Tied to the country’s sesquicentennial, the Restorying Canada conference, which takes place May 1–4 at the University of Ottawa’s Institute of Canadian and Aboriginal Studies, examines religion and public memory in the “aftermath of the landmark Truth and Reconciliation Commission.” According to Emma Anderson, event co-organizer and institute director, Boyden chose to cancel his appearance.
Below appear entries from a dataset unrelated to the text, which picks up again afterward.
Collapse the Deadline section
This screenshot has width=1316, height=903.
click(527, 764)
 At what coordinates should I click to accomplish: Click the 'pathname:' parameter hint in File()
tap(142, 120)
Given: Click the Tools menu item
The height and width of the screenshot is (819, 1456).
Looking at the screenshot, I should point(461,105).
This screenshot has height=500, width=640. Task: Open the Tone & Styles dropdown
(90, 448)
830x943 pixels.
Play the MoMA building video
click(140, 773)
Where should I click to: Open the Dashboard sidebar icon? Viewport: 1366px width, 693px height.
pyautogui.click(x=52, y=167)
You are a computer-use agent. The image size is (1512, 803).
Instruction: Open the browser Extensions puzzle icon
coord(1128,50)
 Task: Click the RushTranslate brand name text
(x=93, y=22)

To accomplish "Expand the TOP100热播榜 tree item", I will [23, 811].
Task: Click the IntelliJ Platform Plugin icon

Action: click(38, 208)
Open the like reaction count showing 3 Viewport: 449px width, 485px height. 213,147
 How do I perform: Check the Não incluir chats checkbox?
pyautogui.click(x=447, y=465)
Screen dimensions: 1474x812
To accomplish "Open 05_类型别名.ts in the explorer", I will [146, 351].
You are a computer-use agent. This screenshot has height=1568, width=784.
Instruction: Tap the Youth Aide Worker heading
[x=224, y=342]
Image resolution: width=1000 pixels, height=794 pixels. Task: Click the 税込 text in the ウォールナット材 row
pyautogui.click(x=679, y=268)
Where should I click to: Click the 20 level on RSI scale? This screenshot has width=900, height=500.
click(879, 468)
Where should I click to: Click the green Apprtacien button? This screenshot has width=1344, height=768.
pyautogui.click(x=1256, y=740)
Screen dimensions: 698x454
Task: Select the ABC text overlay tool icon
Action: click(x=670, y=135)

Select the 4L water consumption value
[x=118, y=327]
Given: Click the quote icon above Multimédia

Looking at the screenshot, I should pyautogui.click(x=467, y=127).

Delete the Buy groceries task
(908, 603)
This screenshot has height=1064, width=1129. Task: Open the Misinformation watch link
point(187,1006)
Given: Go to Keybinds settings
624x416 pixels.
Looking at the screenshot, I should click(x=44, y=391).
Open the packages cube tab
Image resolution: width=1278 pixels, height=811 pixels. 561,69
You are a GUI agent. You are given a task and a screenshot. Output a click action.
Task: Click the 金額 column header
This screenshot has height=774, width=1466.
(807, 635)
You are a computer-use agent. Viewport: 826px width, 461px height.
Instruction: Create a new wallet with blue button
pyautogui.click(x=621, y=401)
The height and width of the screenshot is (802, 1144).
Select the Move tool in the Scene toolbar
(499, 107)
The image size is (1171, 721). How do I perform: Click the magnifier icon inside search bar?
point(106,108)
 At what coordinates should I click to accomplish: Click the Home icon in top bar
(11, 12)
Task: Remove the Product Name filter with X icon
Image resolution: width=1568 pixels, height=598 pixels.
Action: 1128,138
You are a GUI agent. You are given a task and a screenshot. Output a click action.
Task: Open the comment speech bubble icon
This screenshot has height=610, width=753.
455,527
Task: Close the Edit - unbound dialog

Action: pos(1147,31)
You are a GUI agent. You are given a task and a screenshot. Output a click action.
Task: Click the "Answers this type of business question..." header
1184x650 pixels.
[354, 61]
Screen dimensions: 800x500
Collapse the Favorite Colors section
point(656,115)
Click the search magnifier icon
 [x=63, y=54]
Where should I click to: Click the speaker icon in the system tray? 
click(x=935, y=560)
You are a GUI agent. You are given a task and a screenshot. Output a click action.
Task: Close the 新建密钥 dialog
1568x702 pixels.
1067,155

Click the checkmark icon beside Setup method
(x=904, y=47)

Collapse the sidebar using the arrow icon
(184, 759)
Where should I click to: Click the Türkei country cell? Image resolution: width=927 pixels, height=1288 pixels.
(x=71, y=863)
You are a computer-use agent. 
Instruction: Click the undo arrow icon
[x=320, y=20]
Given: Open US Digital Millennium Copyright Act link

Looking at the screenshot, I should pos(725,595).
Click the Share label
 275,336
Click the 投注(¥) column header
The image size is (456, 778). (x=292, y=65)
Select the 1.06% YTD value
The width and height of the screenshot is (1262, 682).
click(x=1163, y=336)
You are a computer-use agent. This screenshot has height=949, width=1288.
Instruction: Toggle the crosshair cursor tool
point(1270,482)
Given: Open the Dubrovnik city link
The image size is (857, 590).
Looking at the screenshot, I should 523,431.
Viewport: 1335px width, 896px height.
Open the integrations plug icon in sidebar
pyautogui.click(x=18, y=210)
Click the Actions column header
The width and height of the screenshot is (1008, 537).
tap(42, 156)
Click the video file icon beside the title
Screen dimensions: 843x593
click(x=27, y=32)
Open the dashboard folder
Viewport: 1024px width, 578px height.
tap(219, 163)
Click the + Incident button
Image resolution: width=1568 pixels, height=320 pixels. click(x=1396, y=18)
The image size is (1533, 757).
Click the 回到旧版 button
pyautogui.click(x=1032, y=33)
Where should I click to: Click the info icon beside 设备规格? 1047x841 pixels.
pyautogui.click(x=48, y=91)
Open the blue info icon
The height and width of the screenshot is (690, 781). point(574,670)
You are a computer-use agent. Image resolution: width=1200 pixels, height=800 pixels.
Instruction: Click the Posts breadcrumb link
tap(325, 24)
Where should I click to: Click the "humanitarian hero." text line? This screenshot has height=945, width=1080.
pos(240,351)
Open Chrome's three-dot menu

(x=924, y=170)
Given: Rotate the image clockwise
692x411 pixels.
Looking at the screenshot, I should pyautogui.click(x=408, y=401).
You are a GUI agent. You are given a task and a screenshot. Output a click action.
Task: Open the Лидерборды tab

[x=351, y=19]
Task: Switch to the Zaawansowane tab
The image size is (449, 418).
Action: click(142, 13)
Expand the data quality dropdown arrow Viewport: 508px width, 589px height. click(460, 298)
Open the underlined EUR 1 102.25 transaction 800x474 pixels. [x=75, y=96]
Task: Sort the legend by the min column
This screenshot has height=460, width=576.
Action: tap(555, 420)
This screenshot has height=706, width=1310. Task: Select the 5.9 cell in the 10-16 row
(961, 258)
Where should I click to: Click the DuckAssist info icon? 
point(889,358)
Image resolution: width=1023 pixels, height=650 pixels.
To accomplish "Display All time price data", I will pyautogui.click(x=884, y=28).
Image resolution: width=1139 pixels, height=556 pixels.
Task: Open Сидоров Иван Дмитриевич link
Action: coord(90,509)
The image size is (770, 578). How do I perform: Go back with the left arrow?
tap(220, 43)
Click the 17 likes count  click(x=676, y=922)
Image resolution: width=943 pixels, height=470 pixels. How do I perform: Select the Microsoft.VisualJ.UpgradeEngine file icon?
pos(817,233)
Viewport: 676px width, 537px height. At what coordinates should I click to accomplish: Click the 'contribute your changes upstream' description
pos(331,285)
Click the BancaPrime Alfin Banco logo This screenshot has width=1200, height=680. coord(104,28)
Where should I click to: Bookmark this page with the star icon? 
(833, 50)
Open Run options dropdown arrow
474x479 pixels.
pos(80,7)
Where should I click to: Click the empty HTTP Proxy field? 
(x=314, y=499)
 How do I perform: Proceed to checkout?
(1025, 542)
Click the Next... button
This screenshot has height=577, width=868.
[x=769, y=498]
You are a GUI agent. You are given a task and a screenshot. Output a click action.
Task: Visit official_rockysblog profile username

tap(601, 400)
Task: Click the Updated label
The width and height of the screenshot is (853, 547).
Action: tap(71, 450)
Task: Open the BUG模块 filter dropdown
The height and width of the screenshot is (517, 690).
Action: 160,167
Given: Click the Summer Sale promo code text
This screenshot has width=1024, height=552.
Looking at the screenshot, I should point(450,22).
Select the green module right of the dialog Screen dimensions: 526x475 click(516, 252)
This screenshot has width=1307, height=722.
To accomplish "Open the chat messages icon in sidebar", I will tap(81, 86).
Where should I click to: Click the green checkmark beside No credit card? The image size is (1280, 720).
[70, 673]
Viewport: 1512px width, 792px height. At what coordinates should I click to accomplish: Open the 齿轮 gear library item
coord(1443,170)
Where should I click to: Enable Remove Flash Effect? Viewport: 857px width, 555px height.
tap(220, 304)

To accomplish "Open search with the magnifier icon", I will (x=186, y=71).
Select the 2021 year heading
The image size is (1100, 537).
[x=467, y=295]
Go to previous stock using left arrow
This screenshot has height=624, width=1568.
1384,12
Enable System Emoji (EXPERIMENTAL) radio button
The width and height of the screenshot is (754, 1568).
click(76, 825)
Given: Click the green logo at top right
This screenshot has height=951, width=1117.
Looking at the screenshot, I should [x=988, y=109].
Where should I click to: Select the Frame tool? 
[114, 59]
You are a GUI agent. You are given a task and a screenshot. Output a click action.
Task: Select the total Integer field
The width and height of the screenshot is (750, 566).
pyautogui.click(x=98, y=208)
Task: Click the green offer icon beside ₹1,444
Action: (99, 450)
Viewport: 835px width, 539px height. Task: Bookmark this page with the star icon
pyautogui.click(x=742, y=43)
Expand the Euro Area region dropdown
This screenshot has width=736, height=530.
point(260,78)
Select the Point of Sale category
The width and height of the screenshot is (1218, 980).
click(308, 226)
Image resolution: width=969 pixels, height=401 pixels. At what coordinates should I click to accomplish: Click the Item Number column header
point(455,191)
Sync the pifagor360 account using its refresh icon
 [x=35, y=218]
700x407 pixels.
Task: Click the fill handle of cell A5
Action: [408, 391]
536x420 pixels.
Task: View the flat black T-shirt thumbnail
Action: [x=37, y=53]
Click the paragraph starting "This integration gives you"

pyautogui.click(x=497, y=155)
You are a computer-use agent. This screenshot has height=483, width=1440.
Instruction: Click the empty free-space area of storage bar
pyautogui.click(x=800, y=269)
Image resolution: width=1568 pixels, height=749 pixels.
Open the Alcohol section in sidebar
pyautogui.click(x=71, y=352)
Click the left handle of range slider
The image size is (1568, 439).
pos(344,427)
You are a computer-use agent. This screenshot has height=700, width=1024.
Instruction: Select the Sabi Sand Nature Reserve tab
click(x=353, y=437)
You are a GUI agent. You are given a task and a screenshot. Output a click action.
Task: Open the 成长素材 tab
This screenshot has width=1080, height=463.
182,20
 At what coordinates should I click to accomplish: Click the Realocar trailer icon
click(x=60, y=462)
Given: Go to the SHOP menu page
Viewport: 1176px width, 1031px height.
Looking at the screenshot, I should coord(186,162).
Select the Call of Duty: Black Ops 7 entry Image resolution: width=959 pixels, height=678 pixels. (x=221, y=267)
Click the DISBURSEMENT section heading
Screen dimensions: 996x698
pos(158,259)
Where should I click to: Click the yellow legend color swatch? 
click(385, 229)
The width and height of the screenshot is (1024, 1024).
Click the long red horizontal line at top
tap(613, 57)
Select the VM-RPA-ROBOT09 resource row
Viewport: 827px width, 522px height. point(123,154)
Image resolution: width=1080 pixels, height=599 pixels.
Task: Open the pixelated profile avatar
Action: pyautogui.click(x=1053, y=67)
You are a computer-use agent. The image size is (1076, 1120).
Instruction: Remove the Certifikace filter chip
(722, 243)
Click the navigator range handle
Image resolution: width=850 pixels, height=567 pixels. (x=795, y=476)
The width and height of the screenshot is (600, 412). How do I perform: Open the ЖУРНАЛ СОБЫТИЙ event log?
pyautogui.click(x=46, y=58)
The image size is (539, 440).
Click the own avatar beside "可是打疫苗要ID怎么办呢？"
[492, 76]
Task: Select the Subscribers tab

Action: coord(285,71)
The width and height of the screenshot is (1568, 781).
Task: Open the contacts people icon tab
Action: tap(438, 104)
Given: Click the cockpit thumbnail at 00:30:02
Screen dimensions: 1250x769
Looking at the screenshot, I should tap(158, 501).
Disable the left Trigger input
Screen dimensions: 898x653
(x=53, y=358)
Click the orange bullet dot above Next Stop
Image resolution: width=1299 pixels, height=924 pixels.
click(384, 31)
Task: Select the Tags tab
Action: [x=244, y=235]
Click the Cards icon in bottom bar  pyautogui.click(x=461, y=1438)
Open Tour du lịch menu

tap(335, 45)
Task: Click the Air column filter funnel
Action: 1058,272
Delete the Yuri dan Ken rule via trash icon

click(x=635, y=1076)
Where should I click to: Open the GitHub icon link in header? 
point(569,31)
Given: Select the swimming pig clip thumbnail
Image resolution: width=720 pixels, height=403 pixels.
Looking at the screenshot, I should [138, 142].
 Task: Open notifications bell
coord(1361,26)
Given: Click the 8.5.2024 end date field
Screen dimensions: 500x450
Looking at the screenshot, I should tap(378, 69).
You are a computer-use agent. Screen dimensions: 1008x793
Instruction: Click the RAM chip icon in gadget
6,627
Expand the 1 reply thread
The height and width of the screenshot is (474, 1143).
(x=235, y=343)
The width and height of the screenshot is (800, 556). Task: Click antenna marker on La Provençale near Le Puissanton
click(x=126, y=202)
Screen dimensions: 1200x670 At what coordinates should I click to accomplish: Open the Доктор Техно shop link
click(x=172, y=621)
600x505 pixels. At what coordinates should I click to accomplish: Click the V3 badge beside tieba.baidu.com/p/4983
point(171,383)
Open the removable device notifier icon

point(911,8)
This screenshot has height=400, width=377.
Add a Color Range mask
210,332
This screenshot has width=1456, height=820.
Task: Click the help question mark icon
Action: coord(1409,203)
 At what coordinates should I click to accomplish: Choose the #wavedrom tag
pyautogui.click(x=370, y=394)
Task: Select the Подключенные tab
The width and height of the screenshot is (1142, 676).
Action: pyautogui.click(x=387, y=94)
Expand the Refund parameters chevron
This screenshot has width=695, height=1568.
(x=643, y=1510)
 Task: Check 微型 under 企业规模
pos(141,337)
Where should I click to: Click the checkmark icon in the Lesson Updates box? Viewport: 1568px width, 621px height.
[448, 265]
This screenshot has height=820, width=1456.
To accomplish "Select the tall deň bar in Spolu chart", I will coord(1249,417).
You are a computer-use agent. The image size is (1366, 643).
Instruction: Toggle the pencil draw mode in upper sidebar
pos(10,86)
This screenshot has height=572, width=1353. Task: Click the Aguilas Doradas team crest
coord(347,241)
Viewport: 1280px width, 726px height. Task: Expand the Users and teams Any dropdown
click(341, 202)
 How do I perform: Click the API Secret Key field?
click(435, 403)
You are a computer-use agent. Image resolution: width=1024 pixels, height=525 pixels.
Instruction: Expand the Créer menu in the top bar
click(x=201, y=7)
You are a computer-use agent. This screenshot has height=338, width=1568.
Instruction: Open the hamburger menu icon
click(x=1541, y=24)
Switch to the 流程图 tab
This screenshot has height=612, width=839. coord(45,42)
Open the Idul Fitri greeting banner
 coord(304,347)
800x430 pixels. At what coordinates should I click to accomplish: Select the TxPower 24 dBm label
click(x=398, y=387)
Other authors delivering keynotes include Margaret Atwood, Zarqa Nawaz, and George Elliott Clarke.
Boyden’s scheduled talk, “The Past and the Future are the Present,” is a reference to the last sentence of his novel The Orenda (Hamish Hamilton), and, according to the conference website, how “the theme of timelessness, repetition and circularity is integral to his work: representing the often vicious cycle experienced by indigenous Canadians enduring colonization from the seventeenth century to the present.” The talk was referred to as “the ideal opening keynote for a conference exploring religion, memory, history, and the radical possibilities of “re-storying” Canada in the aftermath of the TRC, and during this sesquicentennial year.”
Boyden is also listed as part of the lineup for World Literacy Canada’s Kama Reading Series on March 29, along with Atwood and Jen Sookfong Lee.